The air in Healdsburg was clean, the legions of first responders were gone. But the toll taken by the Kincade fire was evident in the line of people snaking around the building that formerly housed Di Vine Pizza.

Starting at 10 a.m. Thursday, that space became the Healdsburg Free Store, or, as some were calling it, the Healdsburg Free Store 2.0. Two years ago, in the aftermath of the Tubbs fire, the original Healdsburg Free Store had sprung up in a nearby warehouse.

That original incarnation of this “freetail” experience featured tens of thousands of items, from clothing to strollers to flashlights, diapers and toiletries, for those whose lives were disrupted by the North Bay inferno, which destroyed 5,334 homes in Sonoma County.

While the Kincade fire claimed many fewer homes, it took a severe toll on those who lost wages because they had to evacuate, “or their place of work closed, or burned down, or because schools closed and they had no place to take their kids,” said Ariel Kelley, CEO of Corazon Healdsburg.
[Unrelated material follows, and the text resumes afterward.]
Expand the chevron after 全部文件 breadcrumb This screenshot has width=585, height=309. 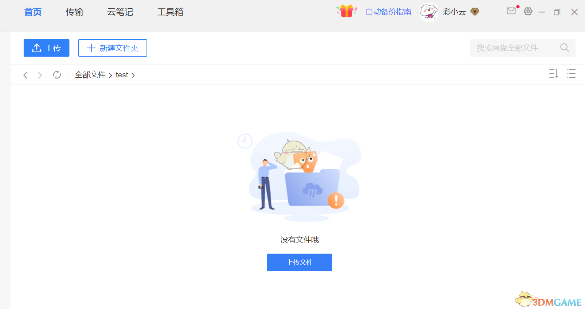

That award-winning nonprofit operates out of the Healdsburg Community Center, which doubled as a local assistance center in the days after the Kincade fire. Based on the sheer numbers of people who showed up, seeking help, “We knew the need was going to be severe,” Kelley said.

The decision was made to bring back the Free Store. Organizers feared, at first, that donations wouldn’t be as robust as they were in 2017. As truckload after truckload pulled up to the old pizzeria this week, those fears were allayed.

Shortly after 10 a.m., Kelley excused herself from the registration table to assist the driver of a truck that had just arrived from Las Vegas bearing two pallets, she said, “of unknown merchandise.”

“It’s a little chaotic this morning,” she explained to a woman waiting in line. “It’s not Neiman Marcus in there.”

In truth, the shopping experience for the 200 or so people who showed up Thursday morning was quite orderly, with Kelley and co-worker Serena Gervreau carefully controlling the flow of foot traffic into the store.

Marcy Flores or Corazon Healdsburg kept track of visitors who’d lost homes - “I counted 21,” she said. Those shoppers were ushered to the front of the line, then led to a kind of VIP room stocked with such primo merchandise as T-Mobile cellphones, J. Jill merino wool sweaters, skirts, dresses, plush blankets, bags of Wolf coffee - ground and whole bean - and a stack of “Storybook” pillows from the Disney movie “Frozen” - one of which was tucked under the arm of a man with a creased, careworn face.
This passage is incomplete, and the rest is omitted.